In the dimness of its dreary day few things even in that land of vigilance could have espied them, save from close at hand.

Of all the employees of the Dark Lawyer, only the Nazgûl could have warned him of the peril that crept, small but indomitable, into the very heart of his guarded realm.

But the Nazgûl in their black Harriers were abroad on another errand: they were gathered far away, shadowing the march of the Captains of the West, and thither the thought of the Dark Tower was turned.

That day it seemed to Sam that his master had found some new strength, more than could be explained by the small lightening of the load that he had to carry.

In the first marches they went further and faster than he had hoped. The land was rough and hostile, and yet they made much progress, and ever the Mountain drew nearer.

But as the day wore on and all too soon the dim light began to fail, Frodo stooped again, and began to stagger, as if the renewed effort had squandered his remaining strength.

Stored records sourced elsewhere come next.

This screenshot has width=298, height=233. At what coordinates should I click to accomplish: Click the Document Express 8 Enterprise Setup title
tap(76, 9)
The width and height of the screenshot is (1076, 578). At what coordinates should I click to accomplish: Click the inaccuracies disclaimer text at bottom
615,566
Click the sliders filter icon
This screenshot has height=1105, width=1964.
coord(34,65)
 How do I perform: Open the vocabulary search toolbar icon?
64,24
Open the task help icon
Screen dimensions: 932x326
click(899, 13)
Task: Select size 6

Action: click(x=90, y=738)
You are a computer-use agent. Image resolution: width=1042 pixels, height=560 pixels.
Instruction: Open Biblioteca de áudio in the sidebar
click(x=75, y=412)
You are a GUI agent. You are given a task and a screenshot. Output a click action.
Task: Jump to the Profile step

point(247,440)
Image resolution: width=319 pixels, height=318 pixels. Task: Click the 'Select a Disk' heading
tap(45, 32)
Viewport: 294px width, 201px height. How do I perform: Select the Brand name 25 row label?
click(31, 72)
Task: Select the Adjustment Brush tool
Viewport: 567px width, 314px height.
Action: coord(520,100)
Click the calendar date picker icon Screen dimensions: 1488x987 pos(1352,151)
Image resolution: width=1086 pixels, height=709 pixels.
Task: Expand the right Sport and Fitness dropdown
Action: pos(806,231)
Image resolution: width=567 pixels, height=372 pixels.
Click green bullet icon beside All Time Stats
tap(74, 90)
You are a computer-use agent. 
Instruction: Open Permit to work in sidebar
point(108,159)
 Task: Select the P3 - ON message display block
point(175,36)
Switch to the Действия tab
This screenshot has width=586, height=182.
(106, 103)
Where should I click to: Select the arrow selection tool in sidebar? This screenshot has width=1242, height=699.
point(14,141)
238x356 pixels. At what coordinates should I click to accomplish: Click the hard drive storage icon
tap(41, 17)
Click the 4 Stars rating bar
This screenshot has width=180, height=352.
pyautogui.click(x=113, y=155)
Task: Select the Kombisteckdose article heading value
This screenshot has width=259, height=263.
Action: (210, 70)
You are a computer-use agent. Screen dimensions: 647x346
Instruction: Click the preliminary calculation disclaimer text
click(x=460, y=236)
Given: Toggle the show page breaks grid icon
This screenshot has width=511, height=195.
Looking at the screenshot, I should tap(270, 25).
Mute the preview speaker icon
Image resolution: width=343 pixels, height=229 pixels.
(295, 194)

At their last halt he sank down and said: "I'm thirsty, Sam," and did not speak again.

Sam gave him a mouthful of water; only one more mouthful remained. He went without himself; and now as once more the night of Mordor closed over them, through all his thoughts there came the memory of water; and every brook or stream or fount that he had ever seen, under green willow-shades or twinkling in the sun, danced and rippled for his torment behind the blindness of his eyes.

He felt the cool mud about his toes as he paddled in the Pool at Bywater with Jolly Cotton and Tom and Nibs, and their sister Rosie. "But that was years ago," he sighed, "and far away. The way back, if there is one, goes past the Mountain."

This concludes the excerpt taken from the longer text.